Errada, porque o STF não declarou constitucional a taxa de iluminação pública; pelo contrário, entendeu que o serviço é inespecífico e indivisível, o que impede cobrança por taxa.
- B)Essa taxa será inconstitucional apenas se cobrada em relação a imóvel lindeiro em vias ou logradouros públicos que não possuam iluminação pública efetiva.
Errada, porque a inconstitucionalidade não depende de haver ou não iluminação efetiva no imóvel lindeiro, e sim da própria natureza do serviço, que não é divisível.
- C)Essa taxa é devida apenas em relação ao uso individualizado e efetivo dos serviços de iluminação pública.
Errada, porque iluminação pública não é serviço de uso individualizado e efetivo, mas serviço geral prestado à coletividade.
- D)O STF possui súmula vinculante afirmando que o serviço de iluminação pública não pode ser remunerado mediante taxa.
Certa, porque a Súmula Vinculante 41 do STF afirma expressamente que o serviço de iluminação pública não pode ser remunerado mediante taxa.
- E)Não há inconstitucionalidade nessa previsão, de acordo com o STF, pois a taxa não é cobrada pelo município, mas pela companhia estadual de energia elétrica.
Errada, porque a inconstitucionalidade não desaparece pelo fato de a cobrança ser feita por companhia estadual de energia elétrica, já que a vedação decorre da natureza do serviço.
Gabarito: D
A cobrança de taxa exige que o serviço público seja específico e divisível, isto é, que você consiga identificar quem usa e quanto usa.
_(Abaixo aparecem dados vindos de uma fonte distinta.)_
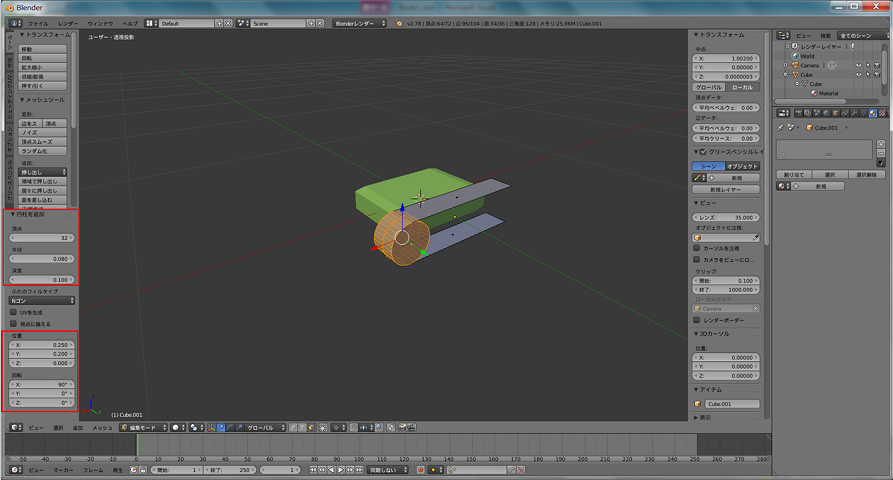Click the 3D manipulator toggle icon in header
Viewport: 893px width, 480px height.
[x=211, y=427]
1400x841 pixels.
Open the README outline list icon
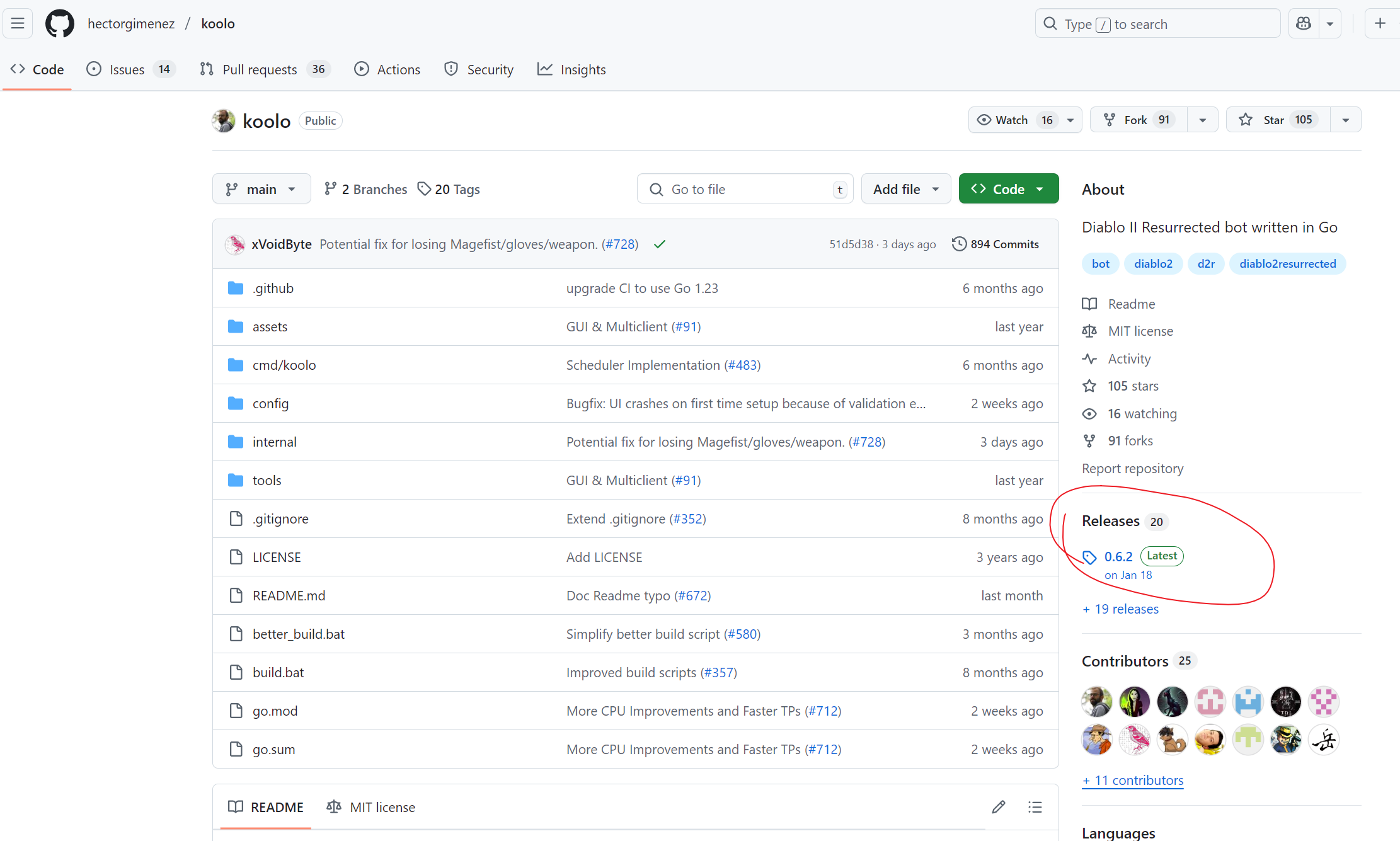pyautogui.click(x=1035, y=807)
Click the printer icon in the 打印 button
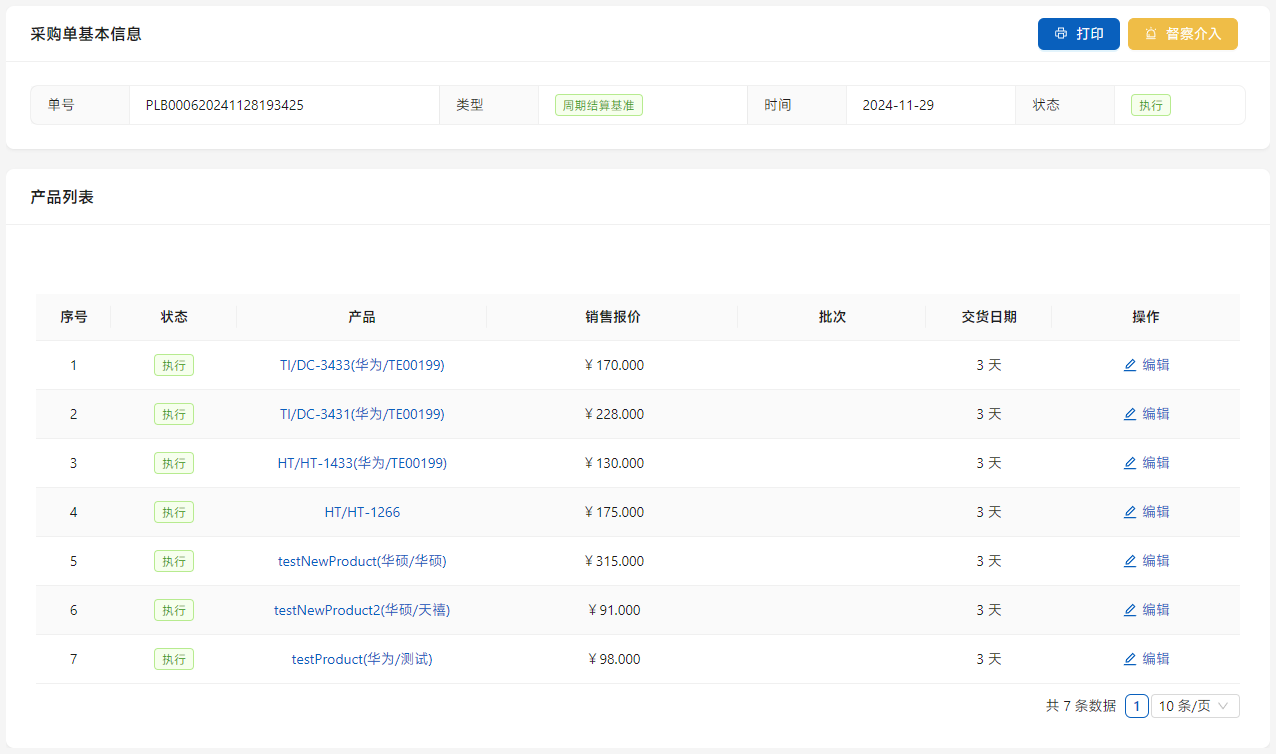This screenshot has width=1276, height=754. (1061, 34)
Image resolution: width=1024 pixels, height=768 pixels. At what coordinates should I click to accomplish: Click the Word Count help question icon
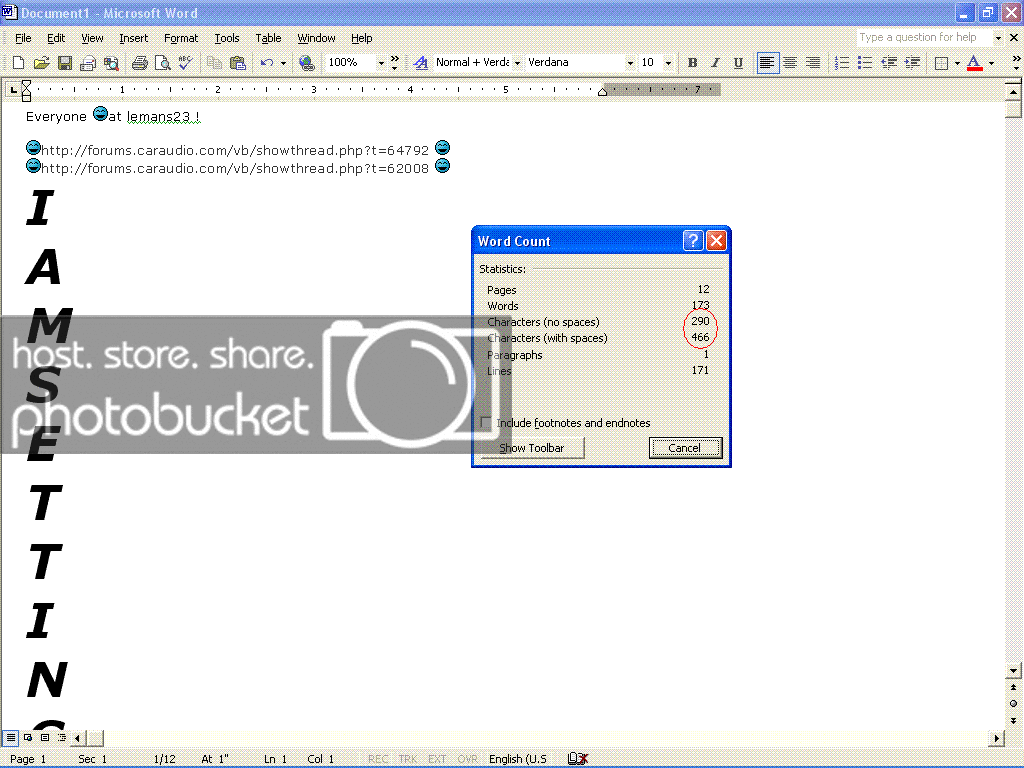(x=693, y=241)
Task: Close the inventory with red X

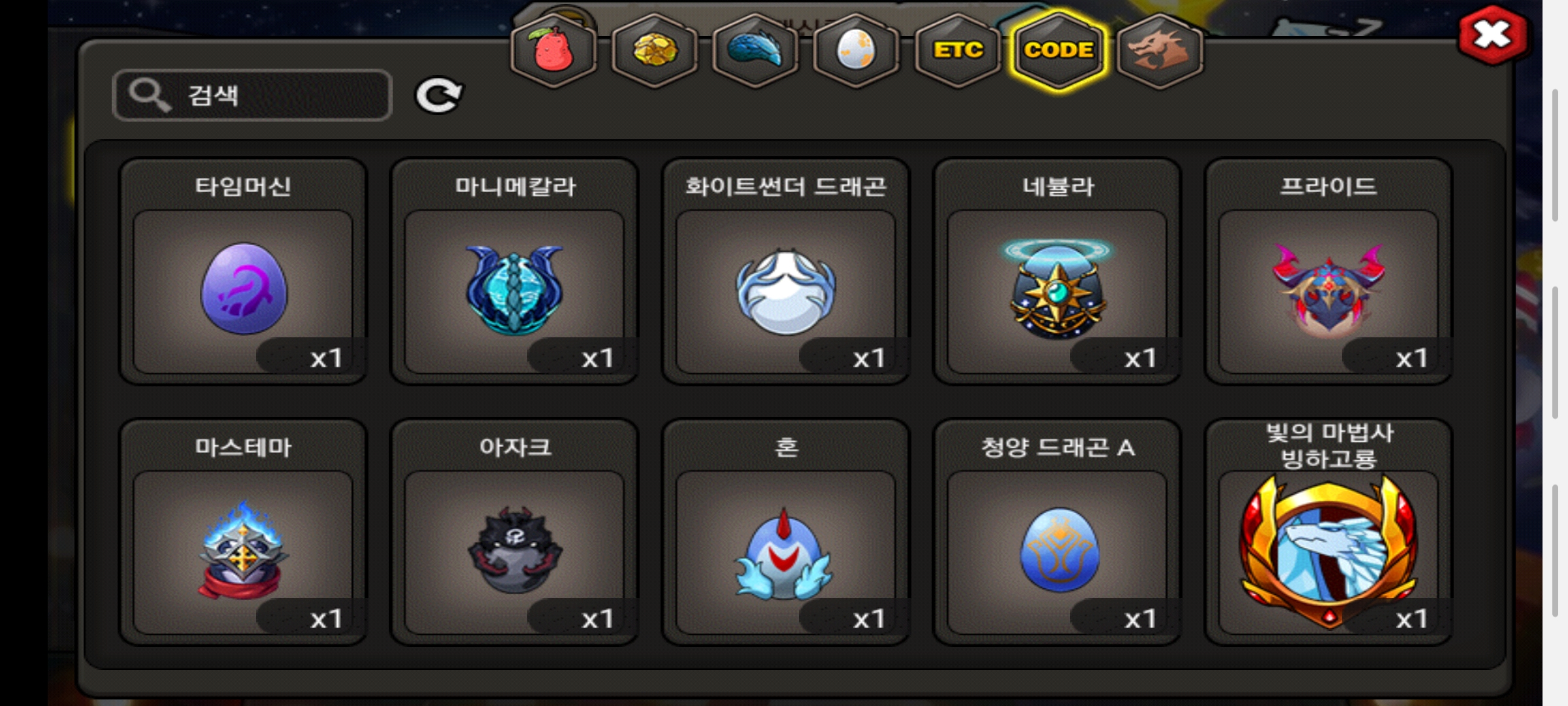Action: click(x=1493, y=35)
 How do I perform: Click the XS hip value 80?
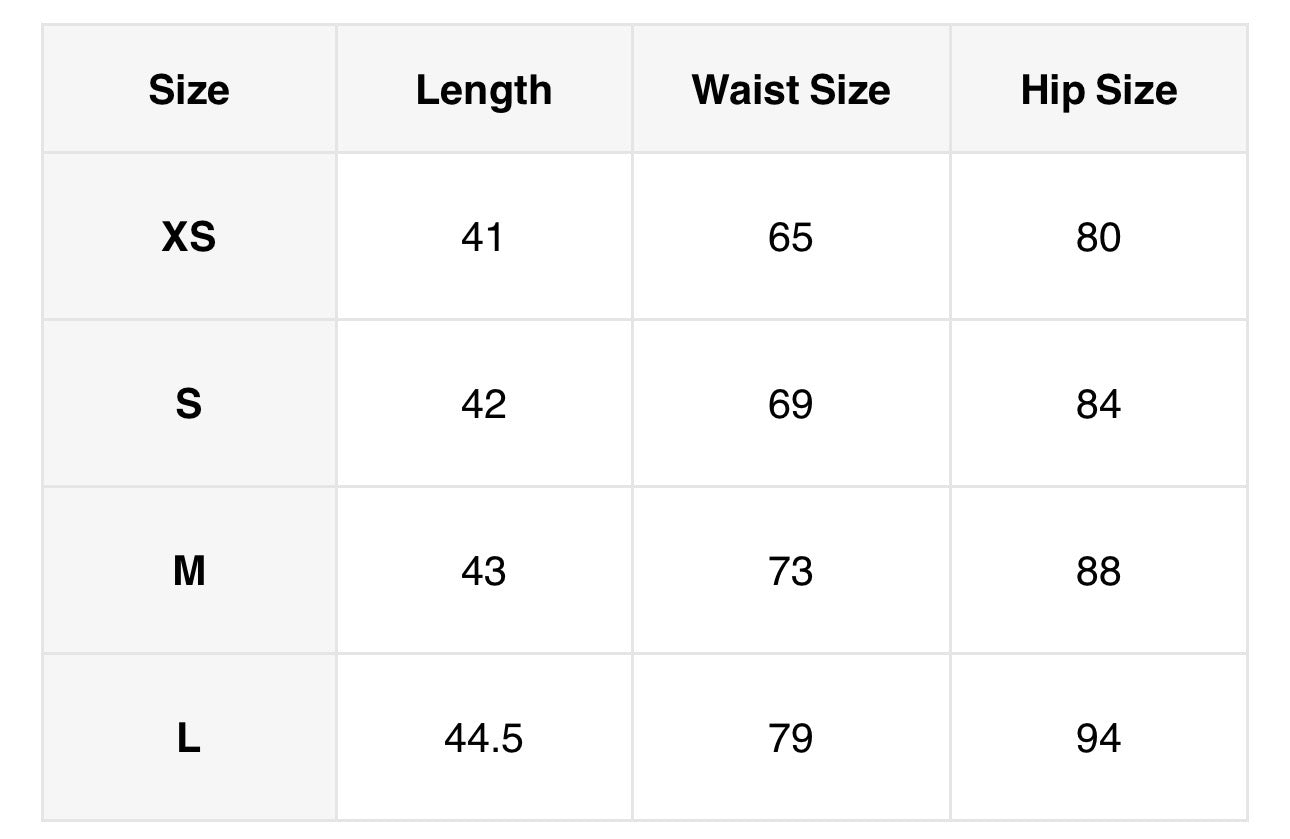[1099, 238]
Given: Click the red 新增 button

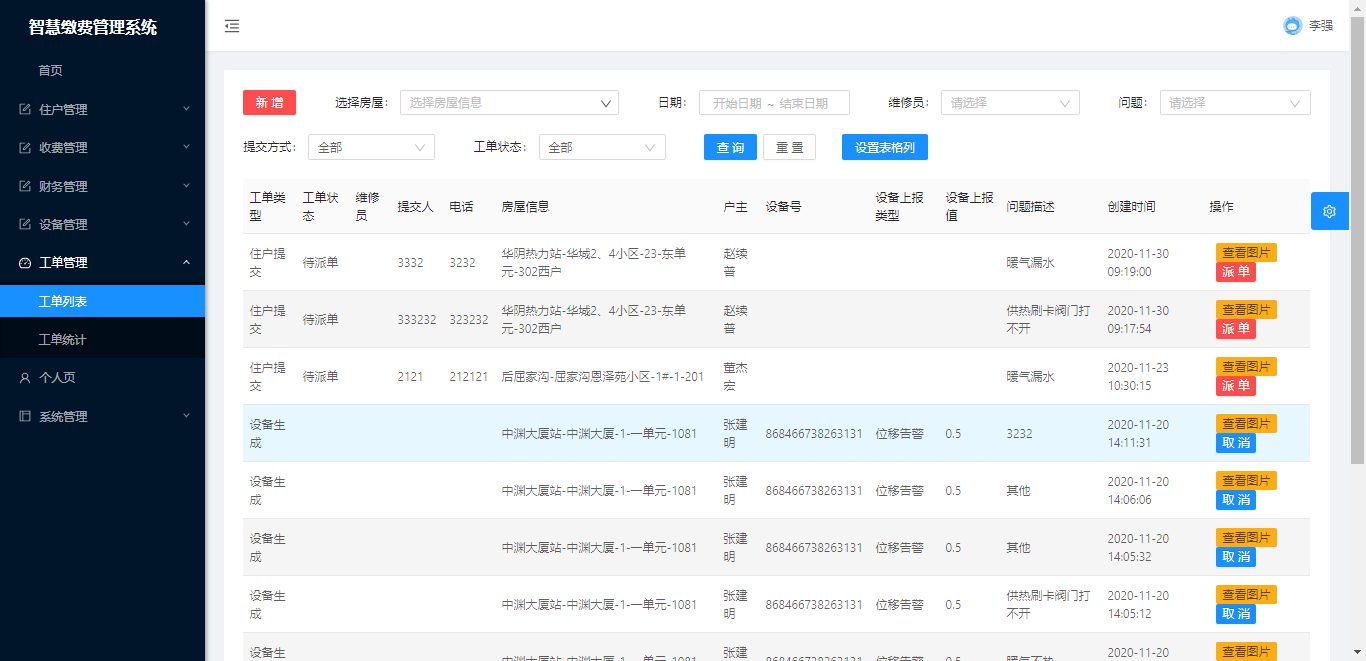Looking at the screenshot, I should pyautogui.click(x=269, y=103).
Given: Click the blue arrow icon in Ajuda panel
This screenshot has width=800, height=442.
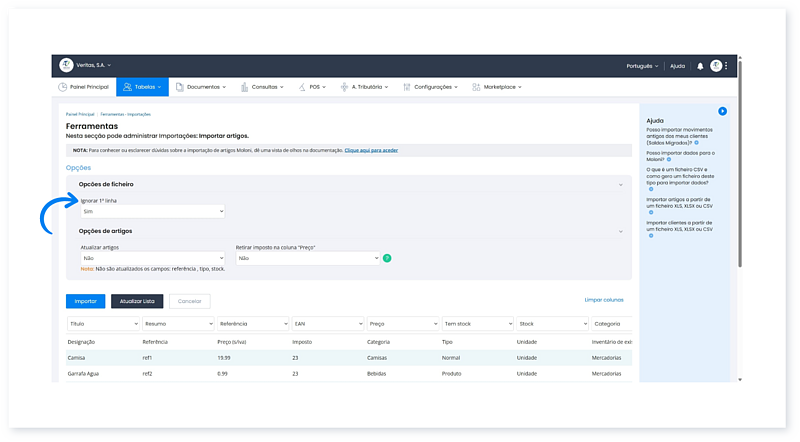Looking at the screenshot, I should [x=722, y=111].
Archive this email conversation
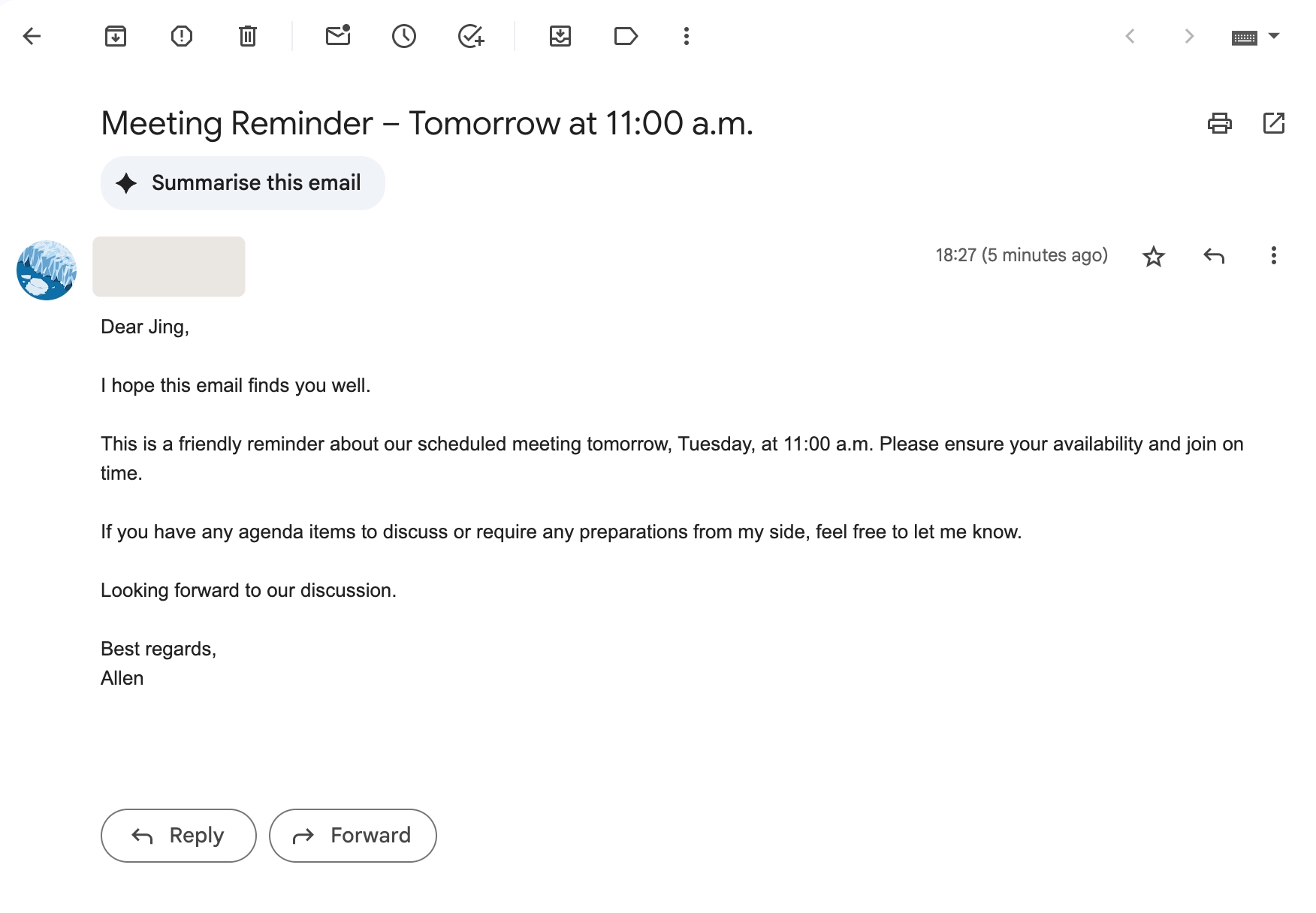1316x913 pixels. 116,36
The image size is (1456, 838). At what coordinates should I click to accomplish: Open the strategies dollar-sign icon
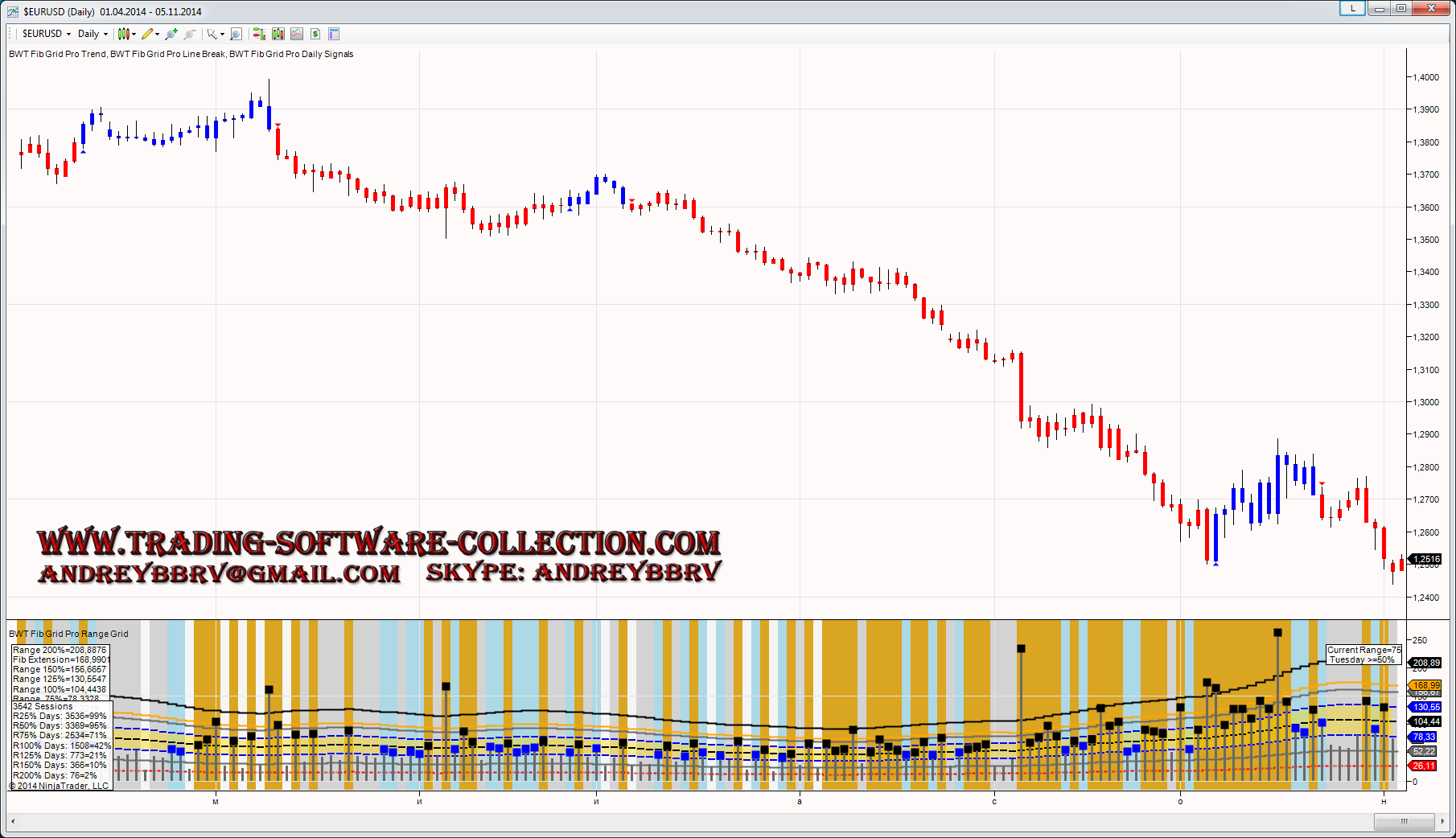[x=315, y=34]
No caso da iluminação pública, isso não acontece: a luz na rua beneficia a coletividade de forma geral, sem como individualizar o uso de cada contribuinte. Por isso, o STF consolidou o entendimento de que esse serviço não pode ser remunerado por taxa. Aqui está o ponto-chave da questão: o Código Tributário do Município de Aracaju até pode prever essa cobrança, mas a Constituição não permite. Em matéria tributária, o nome dado pelo município não salva a cobrança se o fato gerador for incompatível com a regra constitucional. Na prática, a taxa de iluminação pública já nasceu com problema. O STF fixou isso na Súmula Vinculante 41: "O serviço de iluminação pública não pode ser remunerado mediante taxa." Portanto, a alternativa correta é a D. A discussão antiga sobre ser um serviço geral, coletivo e indivisível foi encerrada de forma bem direta pela Corte. A lógica é simples: se a rua inteira é iluminada, não faz sentido tratar isso como um serviço individualizado para cobrar taxa de cada morador. Para custear esse tipo de despesa, o caminho constitucional foi outro, como a contribuição de iluminação pública prevista no art. 149-A da Constituição, e não a taxa.